Exercise directions:
Each entry must be given again exactly; images do not belong in the copy.

═══ Supplied material

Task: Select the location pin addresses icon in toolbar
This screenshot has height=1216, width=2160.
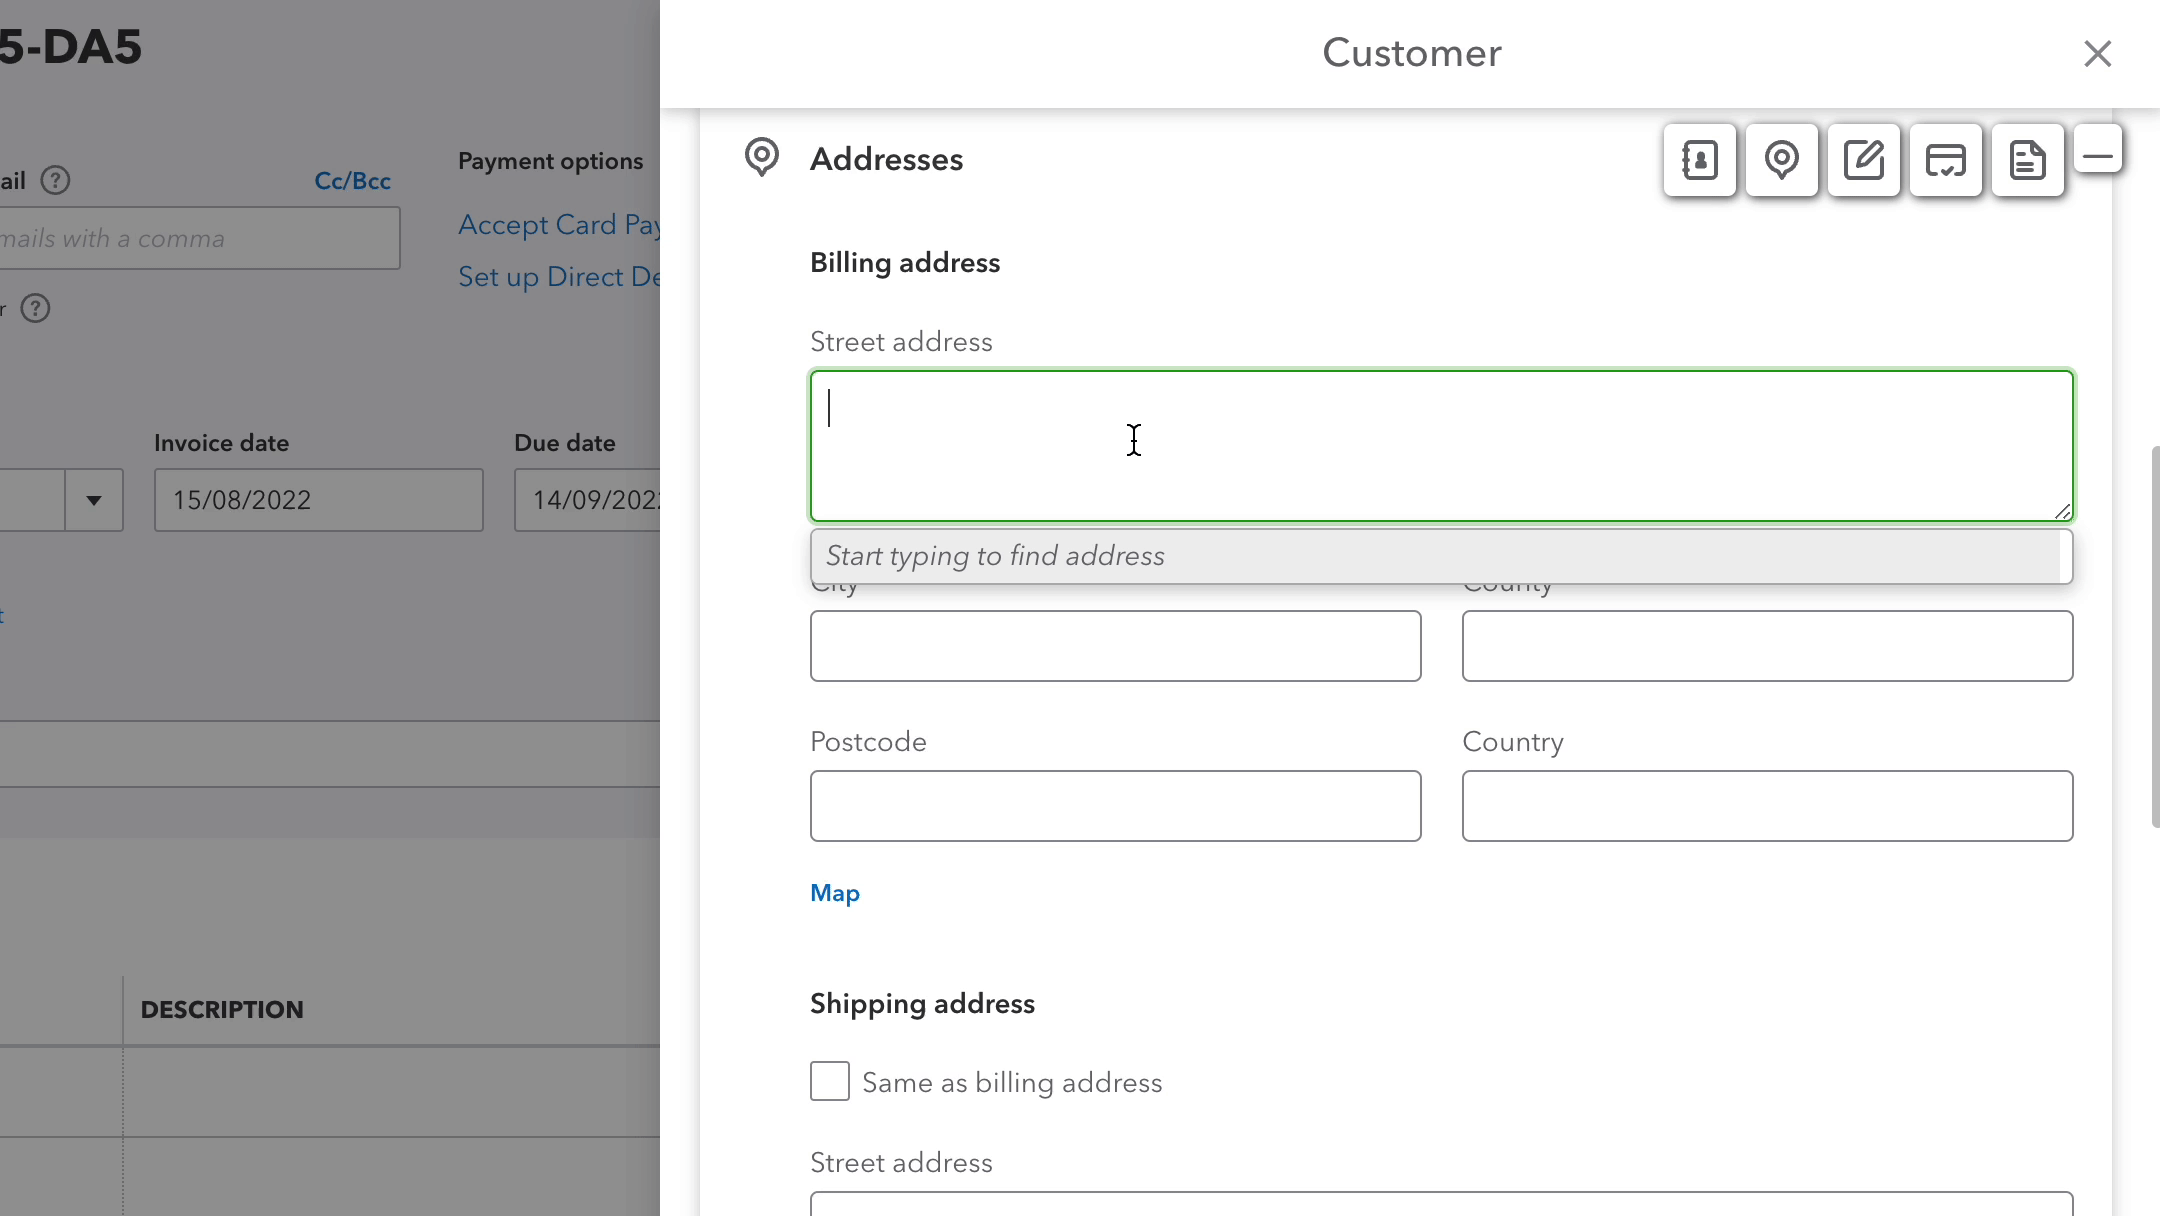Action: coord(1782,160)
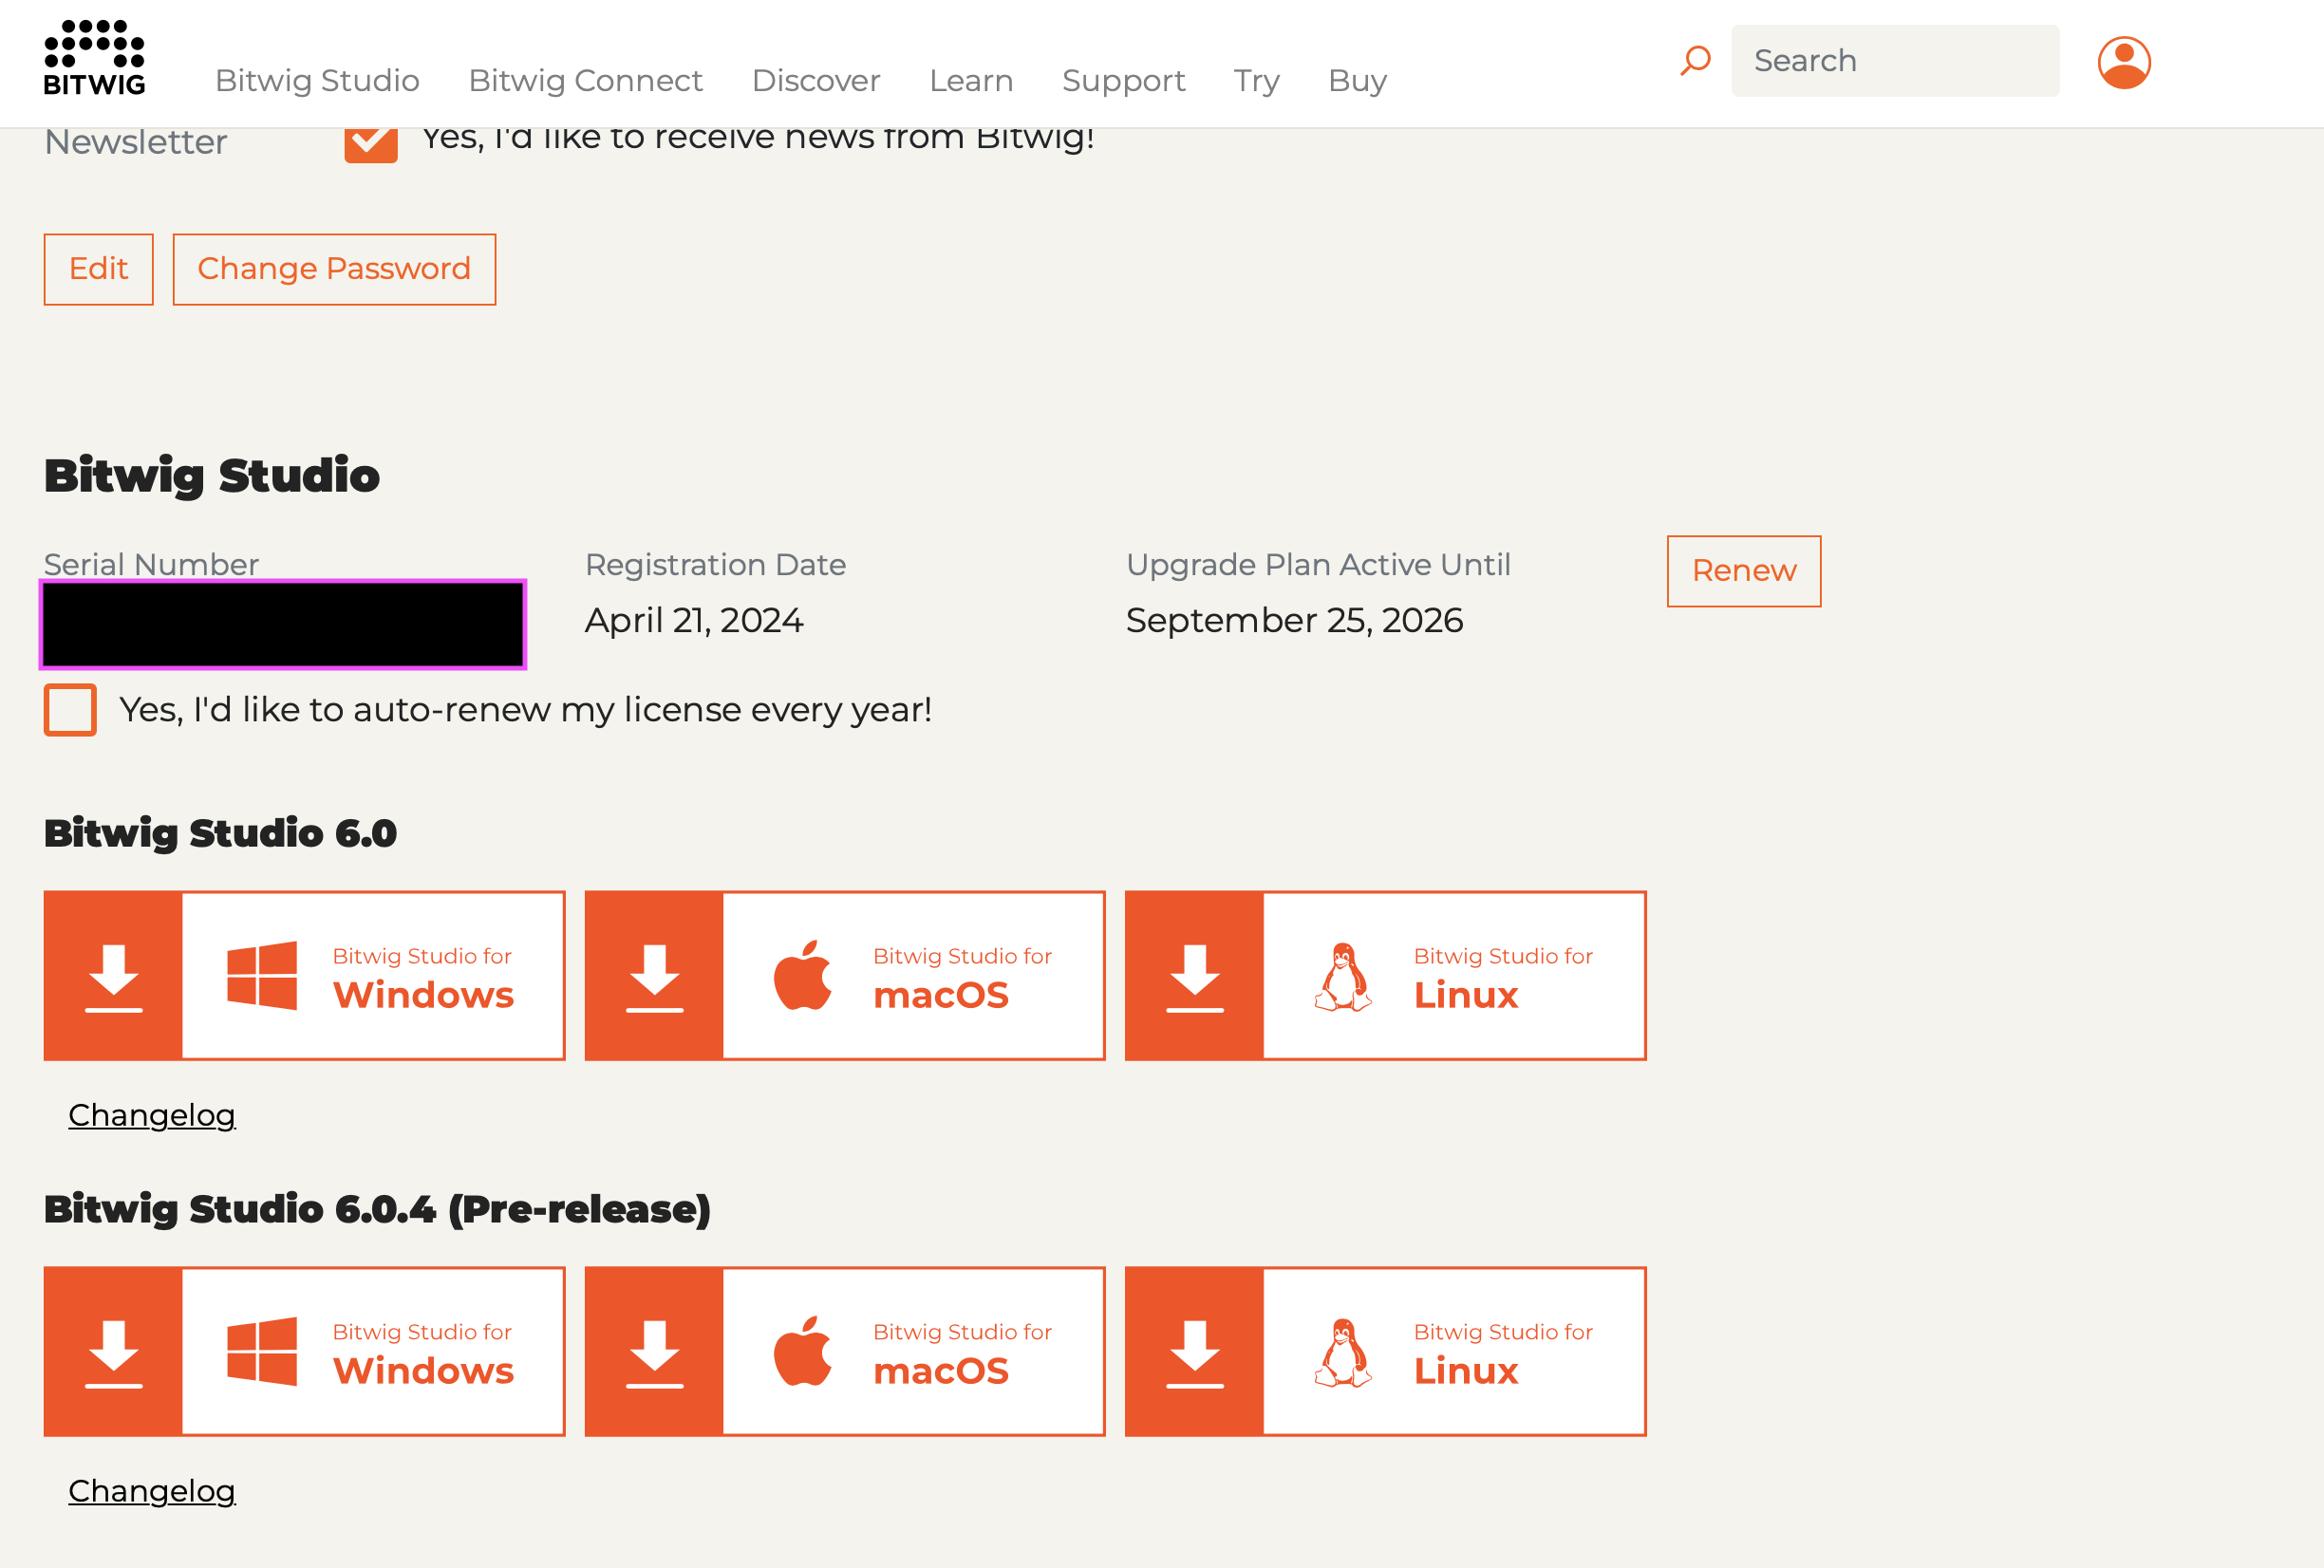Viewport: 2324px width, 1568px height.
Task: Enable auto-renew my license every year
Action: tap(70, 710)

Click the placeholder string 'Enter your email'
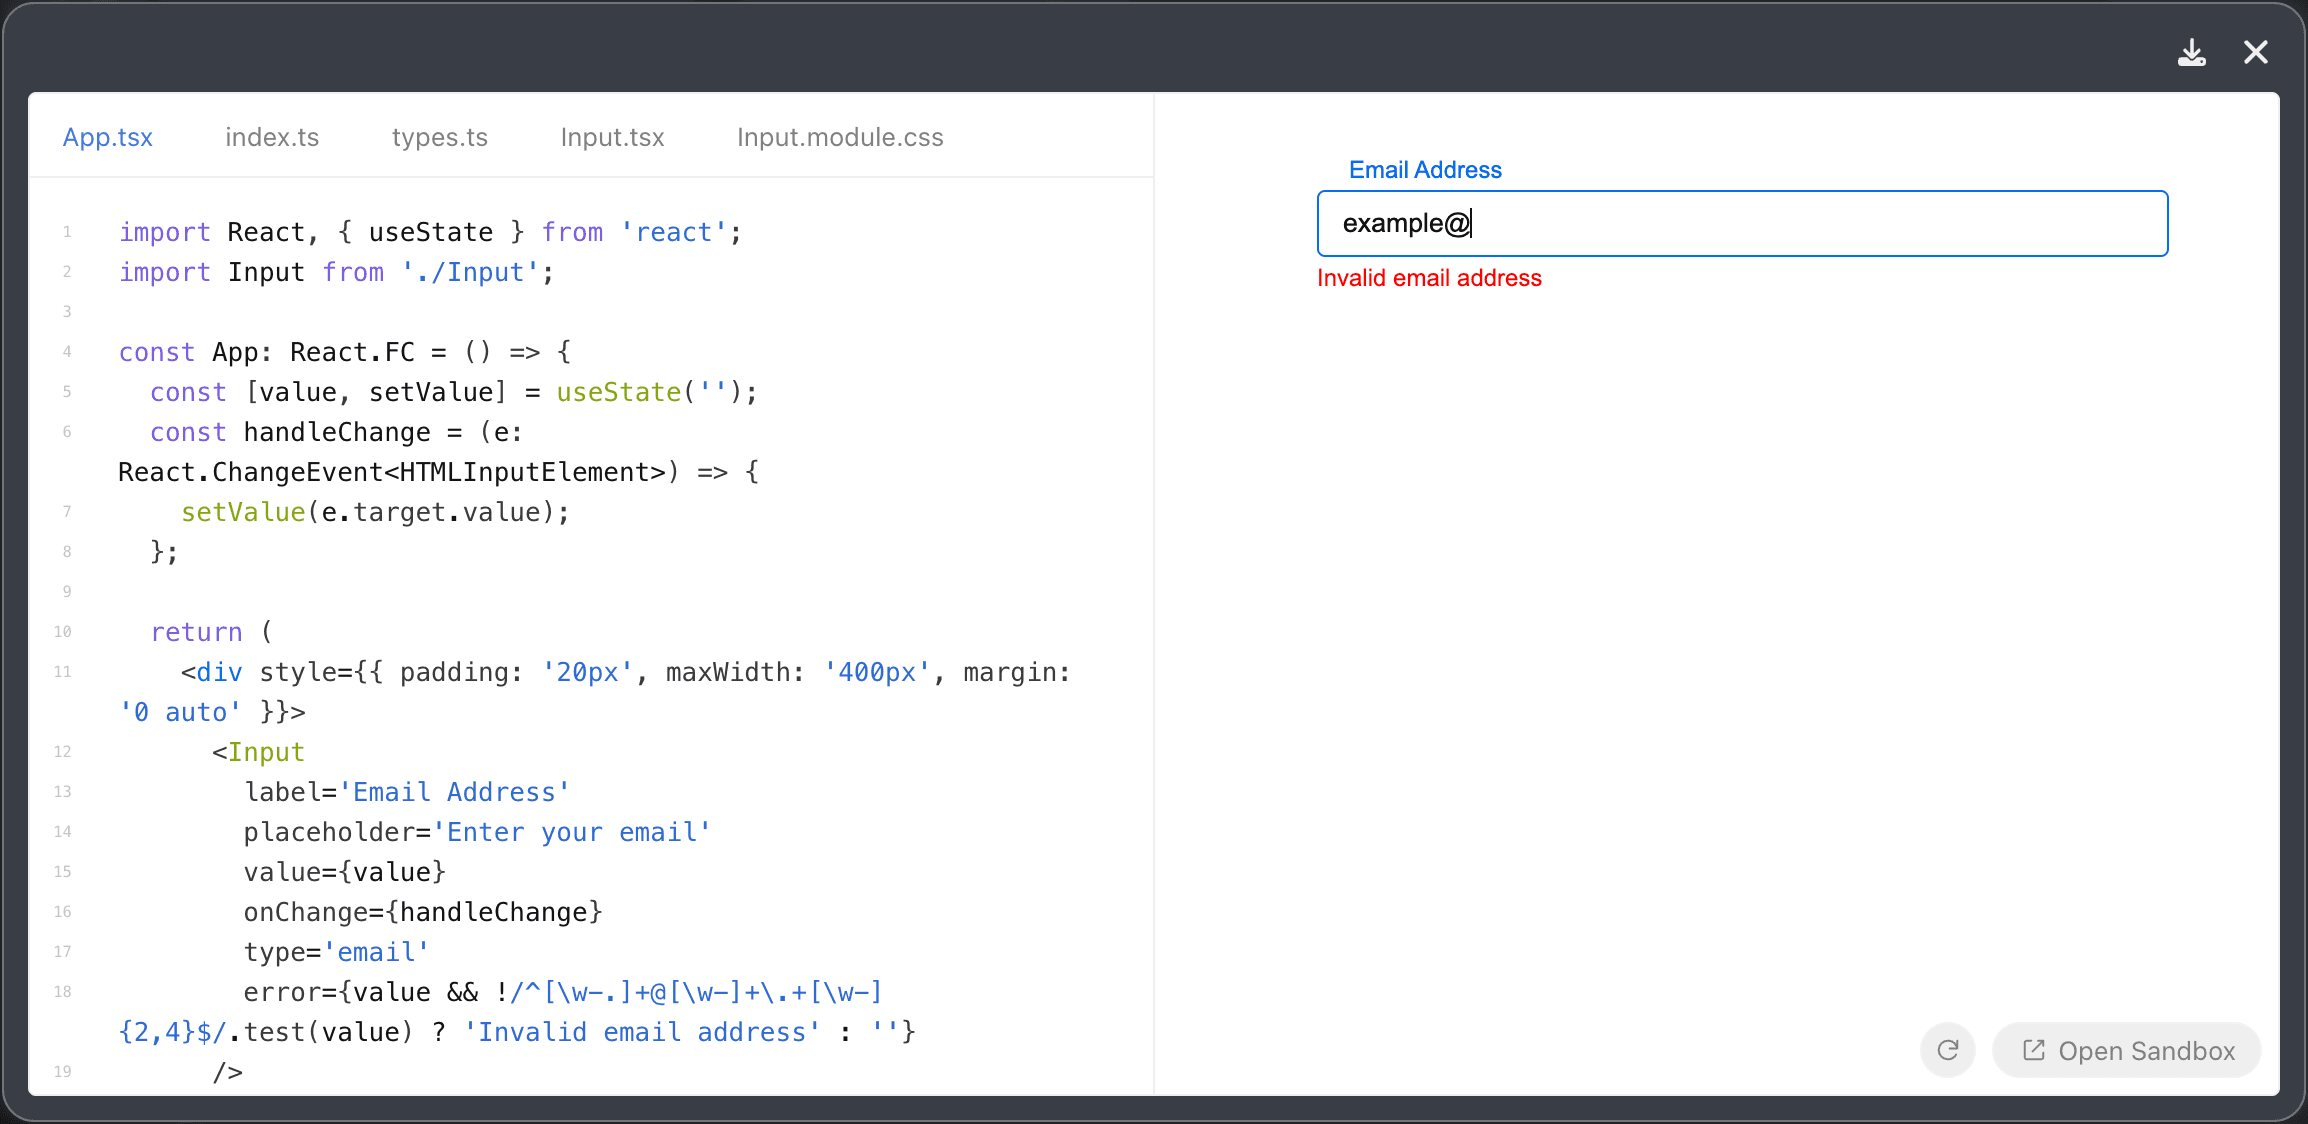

══════

Answer to this problem:
Task: Select the location pin addresses icon in toolbar
This screenshot has height=1216, width=2160.
Action: coord(1782,160)
Viewport: 2324px width, 1568px height.
Task: Enable auto-renew my license every year
Action: tap(70, 710)

Click the placeholder string 'Enter your email'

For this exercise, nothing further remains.